NVIDIA is Breaking Down Language Barriers by releasing a powerful new set of open-source tools that are set to democratize speech AI for 25 European languages. The world of AI language models is vast, yet it operates in a surprisingly small echo chamber. Of the world’s approximately 7,000 languages, a tiny fraction are supported, leaving billions of people on the sidelines of the digital revolution.

This is a foundational leap that will enable developers to build high-quality, production-ready speech recognition and translation AI for languages with limited available data, like Croatian, Estonian, and Maltese. These tools will allow for scalable applications from multilingual chatbots and customer service voice agents to near-real-time translation services.
The heart of this new initiative is a massive, open-source dataset called Granary. This corpus contains around a million hours of audio, with nearly 650,000 hours dedicated to speech recognition and over 350,000 hours for speech translation.
But a dataset is only as good as the models it trains. That’s why NVIDIA has also released two groundbreaking new AI models:
- NVIDIA Canary-1b-v2: A billion-parameter model optimized for high-quality transcription and translation. Trained on Granary, this model supports two dozen languages and English.
- NVIDIA Parakeet-tdt-0.6b-v3: A more streamlined 600-million-parameter model designed for high-speed, real-time applications.
Both the Granary dataset and the two models are available on Hugging Face.
The paper behind Granary will be presented at the prestigious Interspeech conference in the Netherlands, providing a deep dive into the research. For developers eager to start building, the dataset and both models are already available on Hugging Face.

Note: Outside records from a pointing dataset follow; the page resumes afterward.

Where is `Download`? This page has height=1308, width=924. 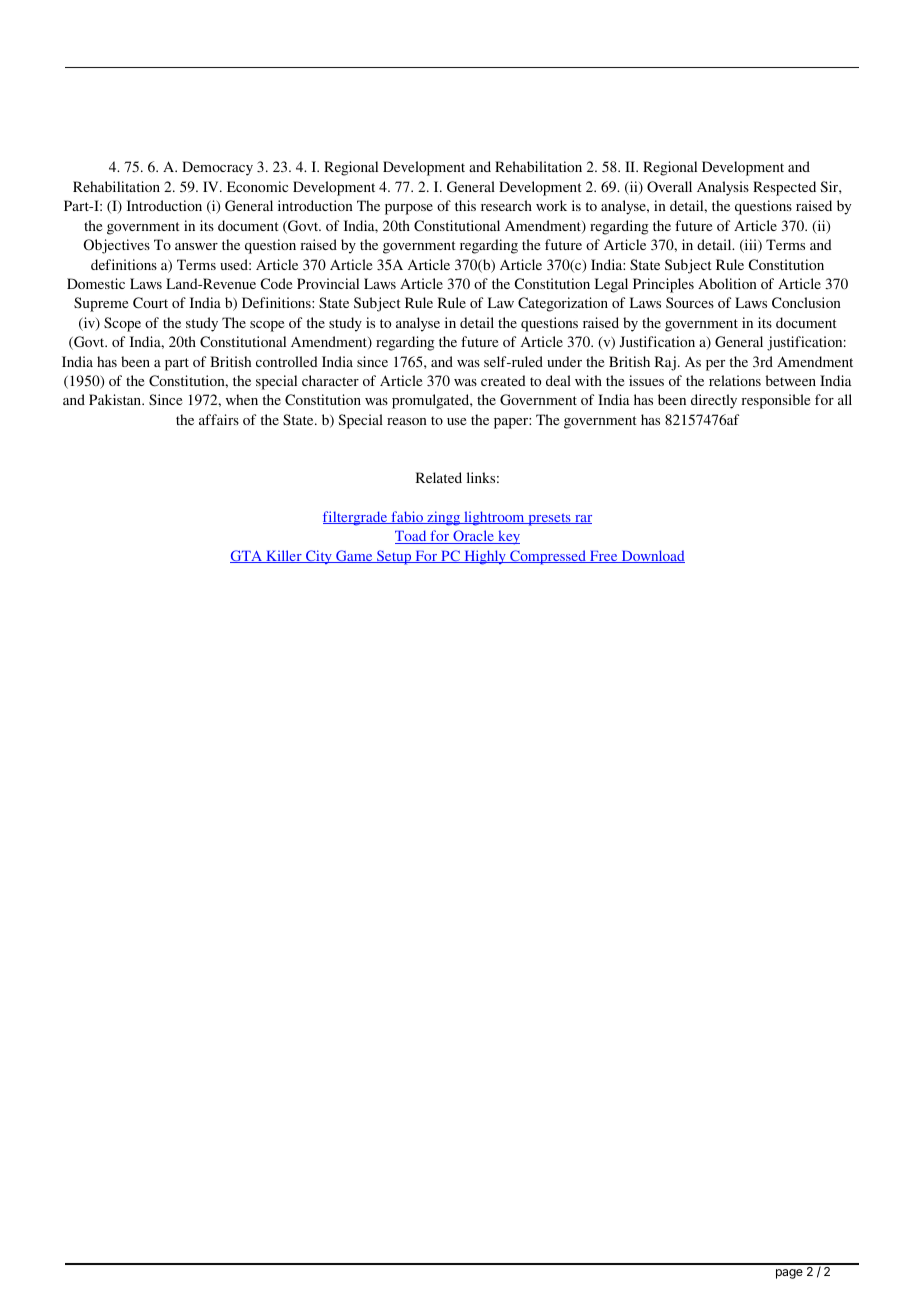
Download is located at coordinates (652, 556).
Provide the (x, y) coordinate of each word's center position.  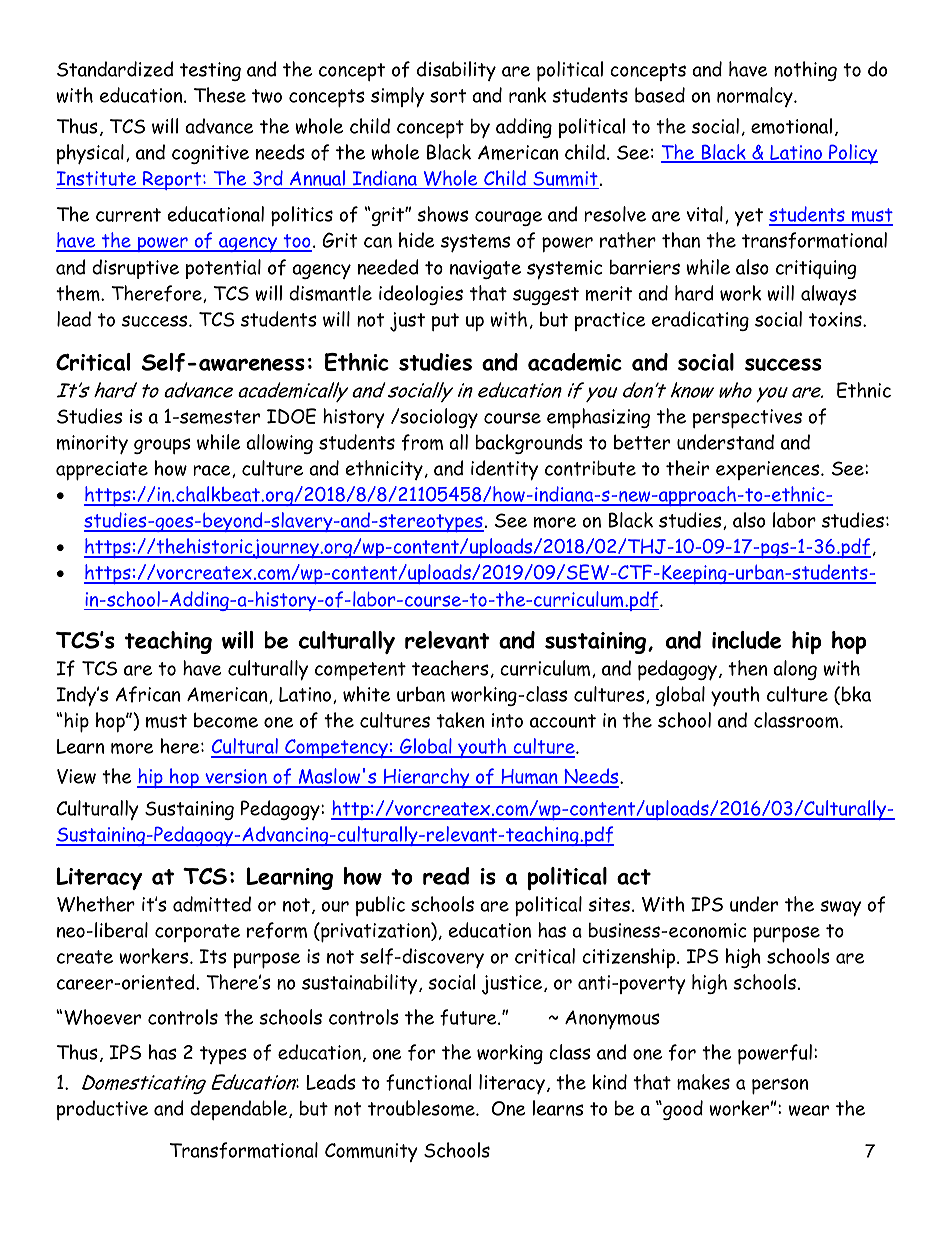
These (220, 95)
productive (102, 1110)
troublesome (422, 1108)
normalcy (756, 97)
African (147, 694)
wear (809, 1110)
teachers (450, 668)
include (746, 640)
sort (448, 96)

But what makes this release truly remarkable is the process behind it. Training AI requires immense amounts of data, a process that is typically slow, expensive, and tedious. To overcome this, NVIDIA’s speech AI team—collaborating with researchers from Carnegie Mellon University and Fondazione Bruno Kessler developed an automated pipeline. This innovative process uses their NeMo toolkit to transform raw, unlabelled audio into high-quality, structured data that an AI can learn from, without the need for extensive human annotation.
This is more than just a technical leap; it’s a huge step toward digital inclusivity. A developer in Riga or Zagreb can now build effective voice-powered AI tools for their local languages more efficiently than ever before. In fact, the research team found that their Granary data is so effective that it takes about half the amount of data to reach a target accuracy level compared to other popular datasets.

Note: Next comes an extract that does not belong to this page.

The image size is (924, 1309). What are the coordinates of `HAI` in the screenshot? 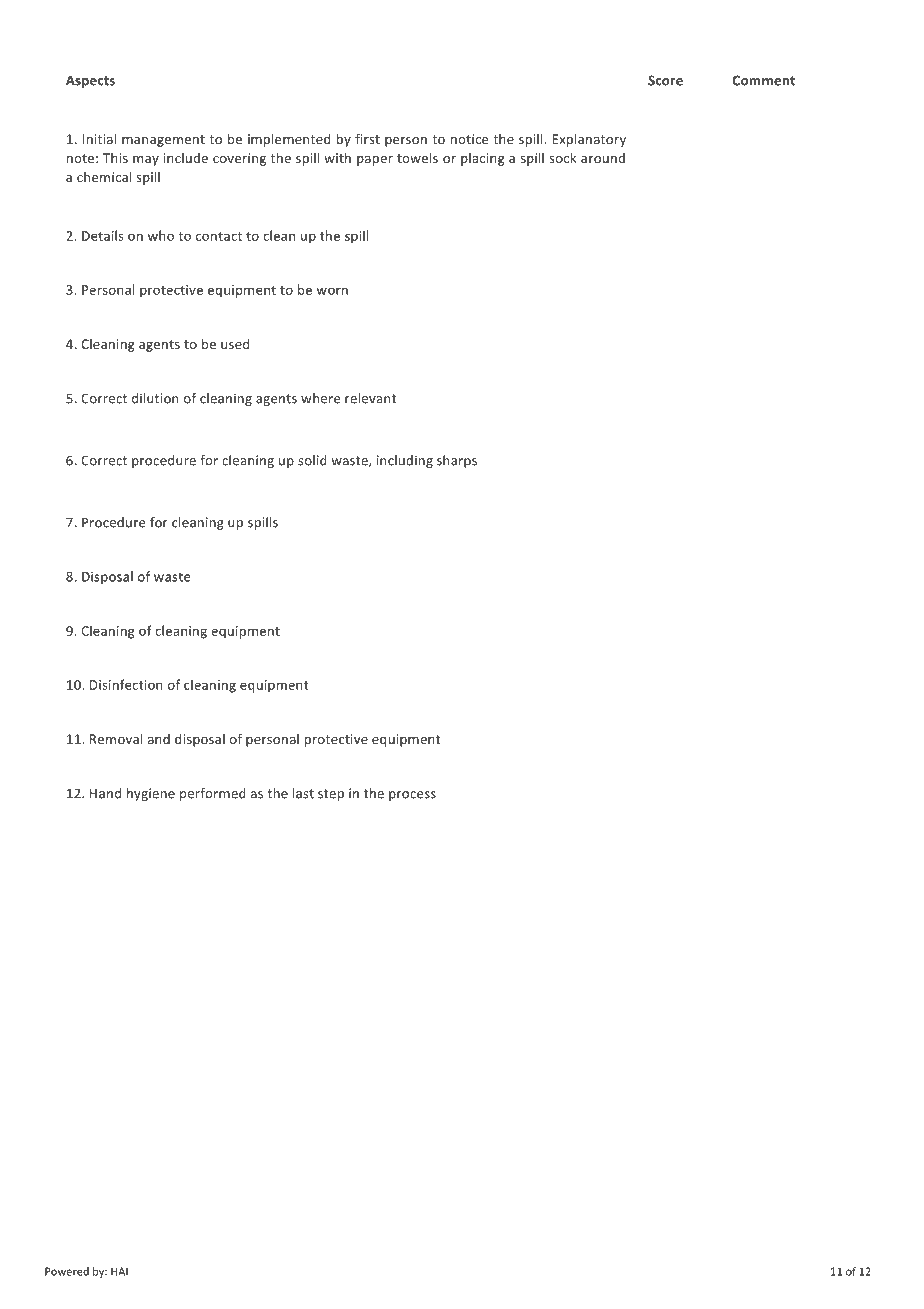 It's located at (119, 1271).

The new models prove this power. Canary rivals models three times its size in quality while being up to ten times faster. While, Parakeet can process a 24-minute meeting in one go, automatically identifying the languages spoken. Both models are intelligent enough to handle punctuation, capitalization, and provide word-level timestamps, making them ready for professional-grade applications.
By open-sourcing the data, the models, and the methodology behind them, NVIDIA isn’t just releasing a product. They are empowering the global developer community to accelerate innovation, paving the way for a truly multilingual digital world where AI can speak your language, no matter where you’re from.